Display Attack. A clip containing the image of a user (or a single image) is shown to the camera of the system.
2D Mask. The method involves a mask cut out of paper with a face texture
3D Mask. A more elaborate method involves a silicon mask, 3D head sculpture, or wax figure, which mimics the user’s face.
Other. State-of-the-art makeup and plastic surgeries are used as possible attack tools.
To combat these types of spoofing, various methods are suggested. In general, these methods are classified as Active and Passive Facial Anti-spoofing.
Passive methods include frequency and texture-based analysis, Fourier spectral analysis, variable focusing which relies on Depth of Field and Sum Modified Laplacian values, monitoring of eye movement and shape variations through sequential photos, and optical flow analysis (combination of eye movement patterns) etc.
In addition to these methods, solutions based on artificial intelligence and deep learning are also used. They include residual neural network, high frequency, and local binary pattern descriptors, and other similar techniques.
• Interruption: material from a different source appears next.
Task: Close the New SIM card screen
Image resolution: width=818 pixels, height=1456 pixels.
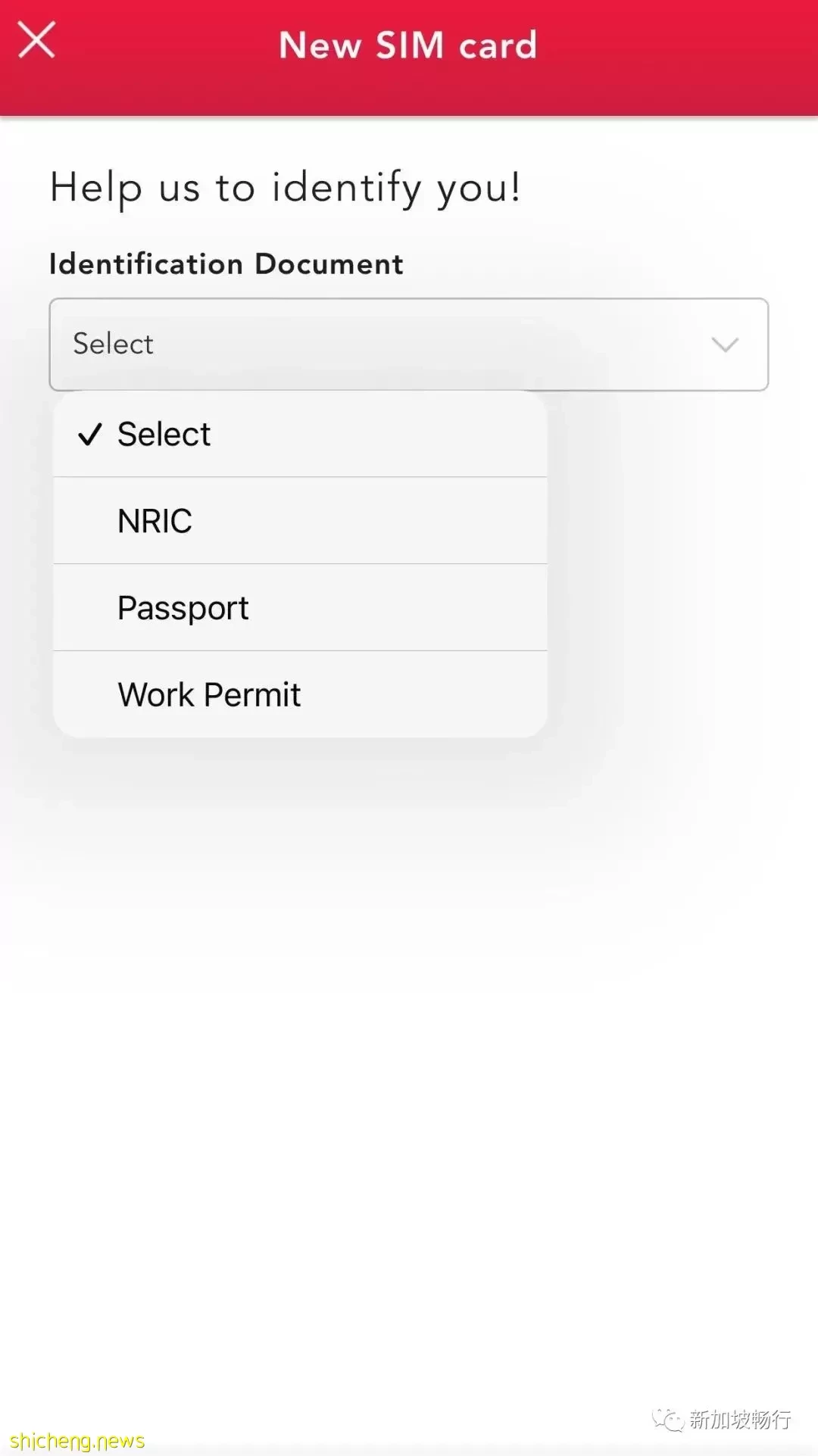Action: point(36,40)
Active Facial Anti-spoofing methods take a more active approach, as a person is asked to do a certain request — smile, blink, raise eyebrows — to double-check the person’s identity.
When combined, these methods form a Presentation Attack Detection (PAD) system which can be integrated into the existing biometric security systems.
Standards & certification
ISO/IEC 30107 standard was accepted by the International Organization for Standardization together with the International Electrotechnical Commission in 2016.
The ISO/IEC certification pre-defines how attacks and system vulnerabilities should be classified and assessed. It also dictates algorithms and countermeasures for tackling these attacks.